Value-based Token Pricing
I find two commonly used pricing plans for token consumers:
Price per Token
Sometimes you can “pay as you go.” That means you are charged based on the exact number of consumed tokens and the token types (e.g., output tokens are more expensive; cached prefix tokens are cheaper). This is common when calling LLMs through model APIs and often allows for high request concurrency based on the user tier.
Concerns:
- Users don’t want surprising bills as they can be billed unlimitedly without careful budget configuration.
- You are paying for whatever an LLM generates, even if they generate buggy code or hallucinated content.
- What if some labs intentionally optimize models for longer generation just to inflate token counts for more profits?
Subscription
Subscription-based pricing charges a fixed monthly fee for a given plan (e.g., Cursor Pro/Ultra, Claude Pro/Max). A more expensive plan often (i) allows for a higher usage limit or priority and (ii) unlocks more features. This is a common practice for LLM-driven applications such as chat bots, coding agents, etc.
The subscription-based approach nudges users to consume more tokens:
- If you just use the product occasionally, you are overpaying.
- But if you use the app fairly frequently, you actually get more value than you pay for, e.g., people can consume monthly tokens that can cost thousands or even tens of thousands of dollars at pay-per-token rates.
Concerns:
- Even the “max” plan can be limited. Overuse gets you frequent blocks, slower requests, and even quality degradation.
- Is it a fair deal for the model provider? Probably yes if they really want people to use it more. Probably no if everyone uses a lot more tokens than what their plans pay for.
I’ve been imagining a new pricing strategy called “price per value.”
Price per Value
Ideally, user-side cost should be co-determined by the value it creates to the user and the serving-side cost. A simple model could be:
\[{\rm \bf Price}(x,y) = {\rm \bf Value}(y)\times {\rm \bf Cost}(x;y)\]Let’s exemplify under the coding scenario. We can estimate “Value(y)” as:
- 1 (or bigger) if the user accepts the agent-suggested patch
- 0 or some small base factor (say 0.1) when rejected
This billing model has two good implications:
- The user cost is highly correlated to the value that the LLM product offers
- Incentivizes labs to build better models and products that suit user needs
When does it make sense? Say for coding, sometimes I don’t code much so the cost should be (near-)zero, while when working on some projects I can run many long-horizon coding tasks and do not want to be bothered by annoying user limits or overspending on broken results models occasionally produce.
Concerns:
- It still inherits “surprise bills” and “thinking inflation” from price per token.
- It needs a reasonable value function, which is unavailable in scenarios that cannot collect genuine user feedback. For example, coding products can track user acceptance; however, there’s no reliable user feedback in chatbots as people may thumbs-down responses that actually worked.
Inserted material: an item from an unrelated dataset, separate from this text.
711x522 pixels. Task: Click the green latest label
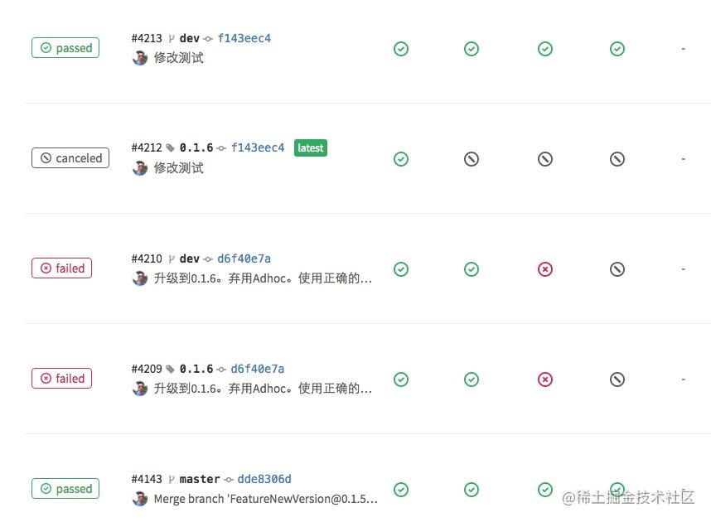coord(311,148)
More importantly, the feedback should be in the flow: e.g., in coding, accepting/rejecting LLM-generated patches is a critical path, but in chatbots giving thumbs up and down requires additional steps that could annoy users.
Summing up
We can draw a figure where the x-axis is the value a product produces and the y-axis is the user-side cost.
- Subscription-based pricing offers fixed cost and capped value, which is best for personal usages that just hit the limit, but bad for both extreme under- and over-usages.
- Price per token has big variance and is best for high-volume, stable production usages, but bad for blind usages that could cause a surprise bill.
- Price per value is reasonable and balanced for most scenarios and incentivizes labs to build really useful models. However, it requires implementing the value function, which is either unavailable or hackable.